» **ESTRATTO SCELTO**:
- - - - - - -

Una casa dove nessuno è di troppo – 40anni della Fondazione Exodus

Allegato: 40anni di EXODUS

40 anni di Exodus. Tra passato e speranze per il futuro
Una civiltà di minoranza: dalla logica dello scarto alla casa ospitale

Sala civica Giuseppe Garonzi della Seconda Circoscrizione in via Quinzano a Verona, sabato 5 luglio 2025

C’è una pagina di don Antonio Mazzi, che mi ha molto colpito. Si trova nel libro Il dialogo del sorriso, ed è una pagina che si apre con una domanda: scartini? Come nel gioco delle carte, gli scartini non valgono nulla e, soprattutto, non possono prendere nulla. Riporto il testo per intero:

“Scartino… da scarto. Ho fatto un po’ di giri sui vocabolari, e mi sono divertito nell’apprendere l’ampiezza di questo nome/aggettivo. Indicherebbe una serie di condizioni economiche, politiche, lavorative, sociali, giocose, culturali. Facciamo l’elenco, così ci capiamo meglio: precario, difettoso, inetto, carente, rifiutato, rottame, relitto, ritaglio, scampolo, avanzo, fragile, scorza, inutile, senza valore, scadente. Ognuno di noi, almeno una volta nella sua vita, si è sentito uno scartino, un escluso, un qualcosa di diverso rispetto al resto, un pezzo fuori posto e senza valore. Ora si parla tanto di diversità e di inclusione, ma i fatti raccontano che siamo ancora lontani dal sentire lo scartino la parte mancante di un tutto, piuttosto che il pezzo inutile. Già da anni fa il mio mestiere – passatemi il termine – di «educatore diverso» è uno specialista nel recupero degli oggetti perduti, o meglio dei soggetti perduti, degli irrecuperabili, dei borderline, dei pezzi esuli dalla maledetta catena di montaggio della società dei normali. Per la società che conta, ripeto, lo scartino è un pezzo riuscito male, con qualche difetto e che per la macchina informatica e programmata deve venire scartato. Da più di trentacinque anni vivo tutti i giorni con gli scartini, con i ragazzi «diversi», che però avevano e hanno ancora bisogno di percorsi diversi, più semplici, meno intellettuali, meno formali… ma con un nostro peccato di fondo: loro sono i diversi e noi i normali. Ora, però, siamo obbligati a fare un triplo salto mortale e pensare che gli scartini sono più normali dei normali. La società liquida si è liquefatta e ha obbligato i cosiddetti normali a crearsi una bardatura da subacquei, talmente idrorepellente da sostituirsi alla pelle, al cervello, al cuore. Per cui il diverso è diventato il sopravvissuto, per cui non saranno più solo «loro» gli scartini, ma noi! Chi decide chi è davvero uno scartino e chi non lo è? E chi decide che essere normali sia meglio o peggio di essere uno scartino? Gli scartini ci aiutano a inventare una civiltà di minoranza: dalla civiltà delle masse, dei potenti, dei padroni, dei professori, delle ideologie, alla civiltà dell’uomo fragile, cioè di un uomo che ha bisogno della fragilità dell’altro. E, ricordatevi, Dio ha fatto la storia con gli scartini” (Don Antonio Mazzi, Il dialogo del sorriso).

- - - - - - -

» **MATERIALE**:
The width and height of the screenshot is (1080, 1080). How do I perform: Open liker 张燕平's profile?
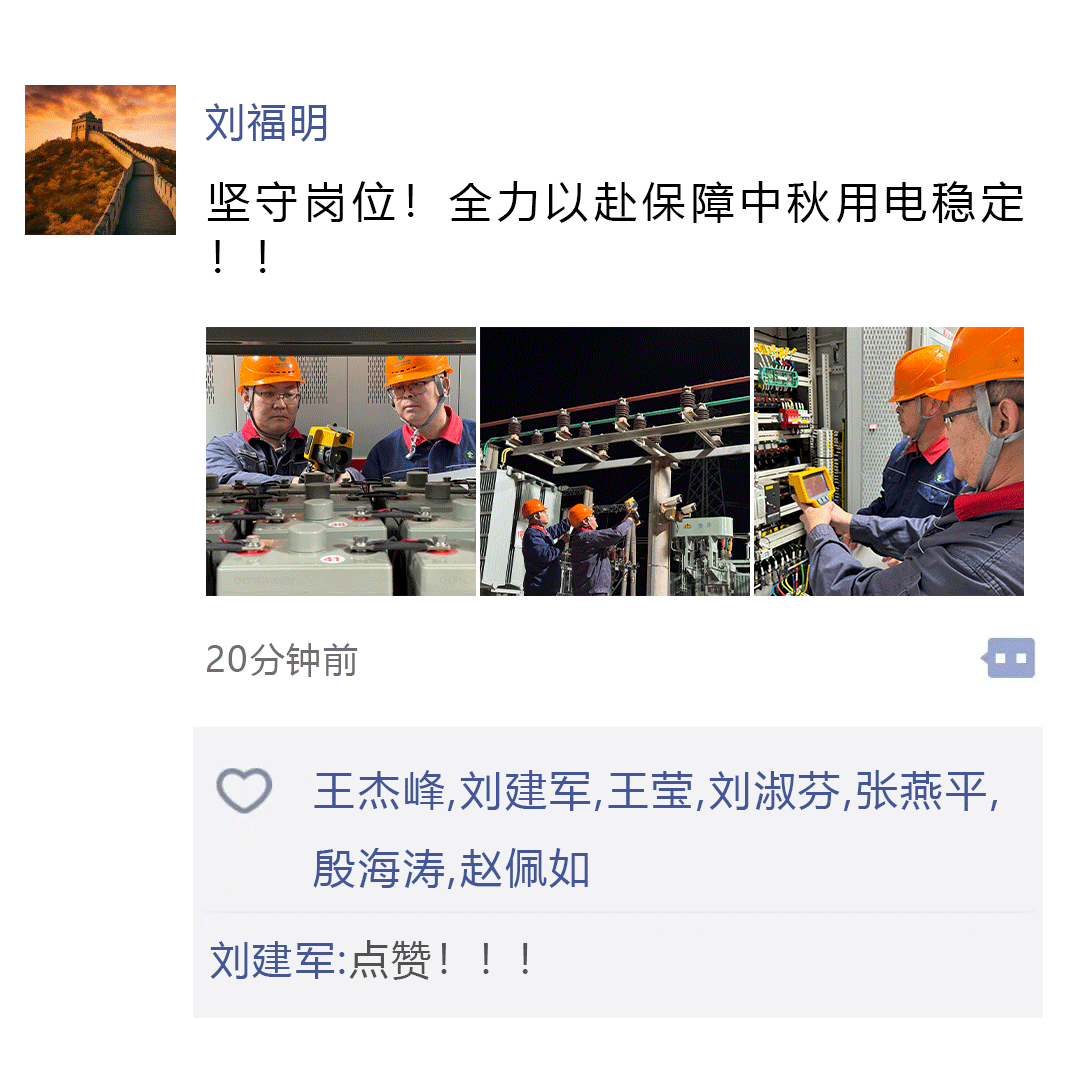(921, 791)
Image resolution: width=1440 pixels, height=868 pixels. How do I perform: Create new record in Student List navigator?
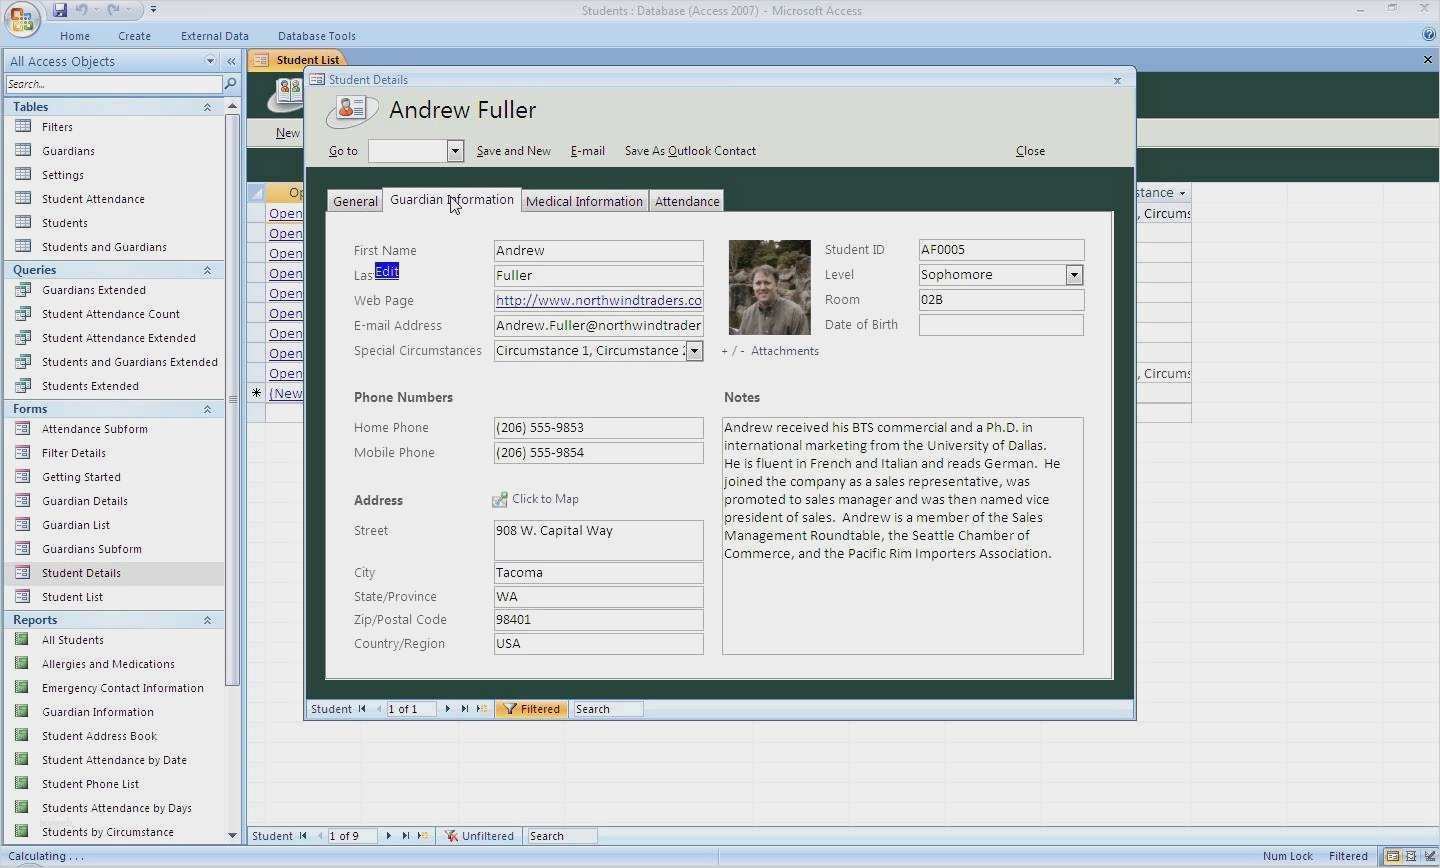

- - - - - - -

» **COMPITI**:
A. Secondo il brano sugli scartini, quali tipi di condizioni indicherebbe il termine «scartino»? Li elenchi tutti.
B. Prosegua il brano sugli scartini oltre la sua ultima frase.
I dati provengono da una fonte diversa.

» **RISPOSTE**:
A. Economiche, politiche, lavorative, sociali, giocose, culturali.

B.
In queste parole c’è tutto ciò che ci tiene insieme in occasioni come questa:

  1. l’attenzione per le vite scartate

Esistono bambine e bambini che nascono già con l’etichetta dell’esclusione. Nascono in contesti di povertà, abbandono, marginalità. Nascono con disabilità in una società che ancora fatica a riconoscere il valore della diversità. Nascono in famiglie distrutte, in quartieri dimenticati, in sistemi che li catalogano prima ancora che abbiano imparato a camminare. Nascono in luoghi di guerra. Queste vite portano il peso di uno scarto che non hanno scelto, di una condizione che precede la loro stessa coscienza. Ma proprio qui si manifesta la scandalosa preferenza di Dio per gli ultimi: ciò che il mondo considera scarto, Dio lo elegge come suo prediletto.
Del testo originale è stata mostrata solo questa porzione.